§ **YOUR GOAL**: Would you retype, word for word, only the lines from the one holding "How do I perform: Click" through the final line of the entries below, without the pictures?
[SUPPLIED MATERIAL — start]
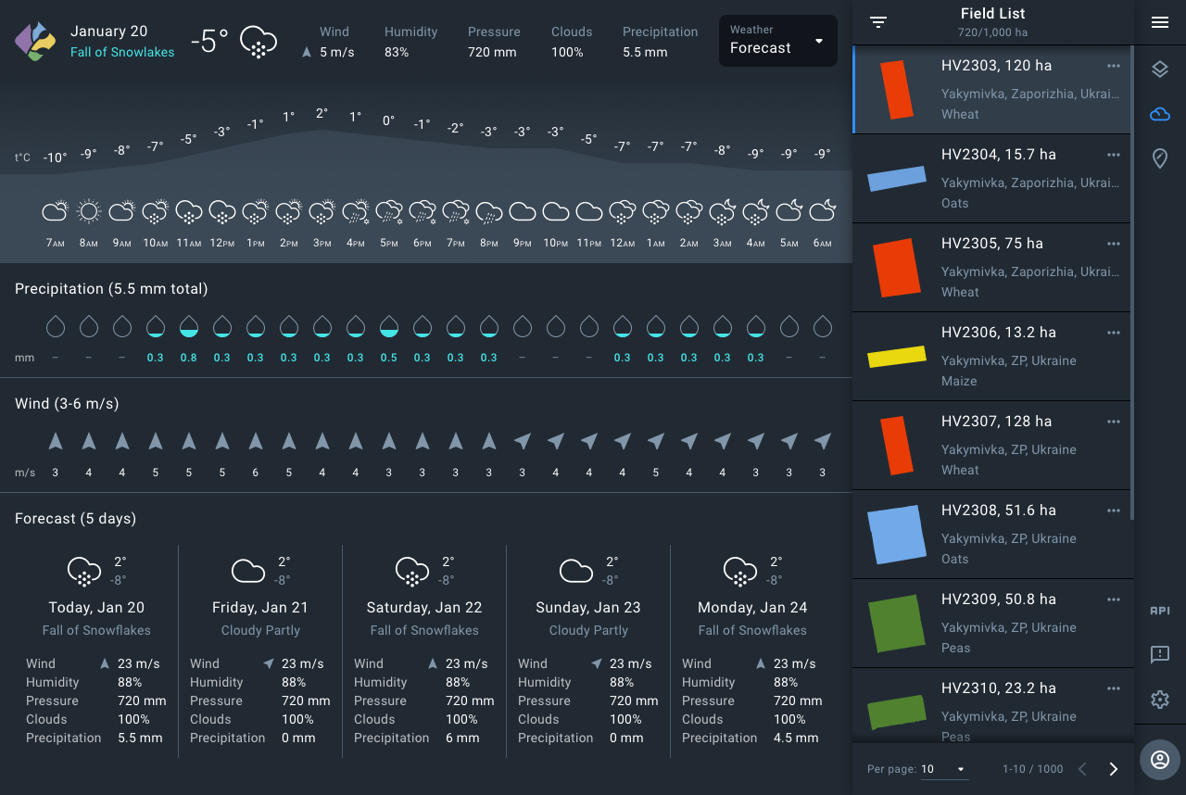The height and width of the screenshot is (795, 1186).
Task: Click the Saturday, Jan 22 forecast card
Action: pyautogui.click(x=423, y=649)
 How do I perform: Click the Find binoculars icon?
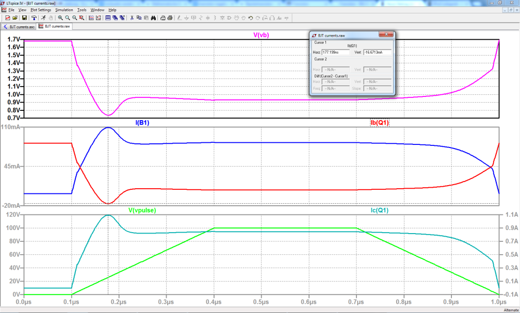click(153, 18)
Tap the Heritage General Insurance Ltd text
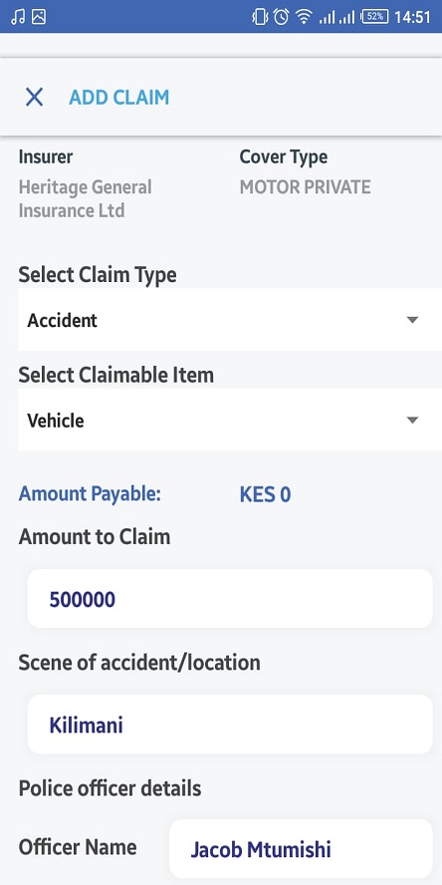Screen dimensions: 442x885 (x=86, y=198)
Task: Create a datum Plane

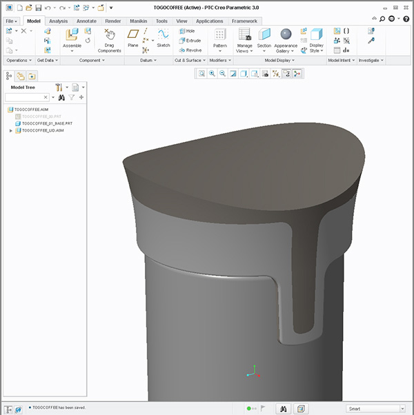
[SUPPLIED MATERIAL — finish]
§ **TASK ANSWER**:
 How do I perform: Click the Find binoculars icon?
click(153, 18)
Tap the Heritage General Insurance Ltd text
Screen dimensions: 442x885 (x=86, y=198)
Task: Create a datum Plane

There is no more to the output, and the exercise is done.